Spice exports from India fell 10% between April 2009-August 2009. The country’s export earning has slipped 9% to $429.68 million from $546 million a year ago. However, in August 2009, exports rose 3.5%.

Indias cotton exports in the 2008-2009 season which ended in September 2009, are estimated to have plunged a massive 55% to about 38 lakh bales due to higher prices in the domestic market. The country had exported 85 lakh bales in the 2007-2008 season. In October 2008, the Cotton Advisory Board had estimated cotton exports to be at 75 lakh bales during 2008-2009. Last year, the government had raised the minimum support price (MSP) by 50%. The MSP has not been hiked for the 2009-2010 season. India is now left with over 71 lakh bales of carry-over stock for the 2009-2010 season.

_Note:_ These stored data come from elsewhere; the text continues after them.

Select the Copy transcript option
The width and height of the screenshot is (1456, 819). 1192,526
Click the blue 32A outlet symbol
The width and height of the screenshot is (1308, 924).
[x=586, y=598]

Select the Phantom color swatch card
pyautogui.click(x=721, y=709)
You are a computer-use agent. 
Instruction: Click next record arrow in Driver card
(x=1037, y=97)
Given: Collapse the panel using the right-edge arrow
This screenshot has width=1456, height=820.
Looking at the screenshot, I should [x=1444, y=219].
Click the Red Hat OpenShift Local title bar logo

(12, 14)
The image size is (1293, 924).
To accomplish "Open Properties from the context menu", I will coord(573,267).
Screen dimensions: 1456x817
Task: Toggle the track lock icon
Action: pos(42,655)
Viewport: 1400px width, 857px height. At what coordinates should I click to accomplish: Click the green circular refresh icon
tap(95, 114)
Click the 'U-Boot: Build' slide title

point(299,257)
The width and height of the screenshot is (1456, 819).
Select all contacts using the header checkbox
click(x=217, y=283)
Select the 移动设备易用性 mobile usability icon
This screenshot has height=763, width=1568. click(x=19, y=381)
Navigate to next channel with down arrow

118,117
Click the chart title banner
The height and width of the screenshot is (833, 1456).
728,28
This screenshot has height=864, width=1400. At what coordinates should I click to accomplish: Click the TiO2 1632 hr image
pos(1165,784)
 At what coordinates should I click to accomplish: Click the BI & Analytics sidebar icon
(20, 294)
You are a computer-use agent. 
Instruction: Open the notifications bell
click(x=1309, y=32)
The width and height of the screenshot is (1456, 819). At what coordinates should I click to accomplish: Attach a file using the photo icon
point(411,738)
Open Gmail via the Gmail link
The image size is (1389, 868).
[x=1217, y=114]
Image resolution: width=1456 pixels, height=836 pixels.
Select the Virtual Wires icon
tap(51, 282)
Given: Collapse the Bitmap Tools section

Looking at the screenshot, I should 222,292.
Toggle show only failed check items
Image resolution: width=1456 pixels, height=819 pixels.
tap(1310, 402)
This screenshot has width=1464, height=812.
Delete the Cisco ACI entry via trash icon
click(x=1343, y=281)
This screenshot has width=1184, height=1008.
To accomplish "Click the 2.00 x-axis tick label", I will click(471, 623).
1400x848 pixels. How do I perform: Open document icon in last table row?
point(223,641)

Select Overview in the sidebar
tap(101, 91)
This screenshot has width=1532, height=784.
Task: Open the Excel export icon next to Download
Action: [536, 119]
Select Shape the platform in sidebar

According to the Solvent Extractors Association of India (SEA), during the season ending September 2009, Indias crude soya oil import is estimated to have surged by 40%, to over one million tonnes, against 731,000 tonnes last season. The government has allowed crude soya oil import at zero duty and refined variety which attracts 7.5% duty.

Coking Coal
According to a report by Citi Investment Research and Analysis, a division of Citigroup Global Markets Inc, global prices of coking coal, which are floating around $160-$170 a tonne, are expected to harden further and reach $200 a tonne in 2010-2011, thanks to higher coking coal imports by China.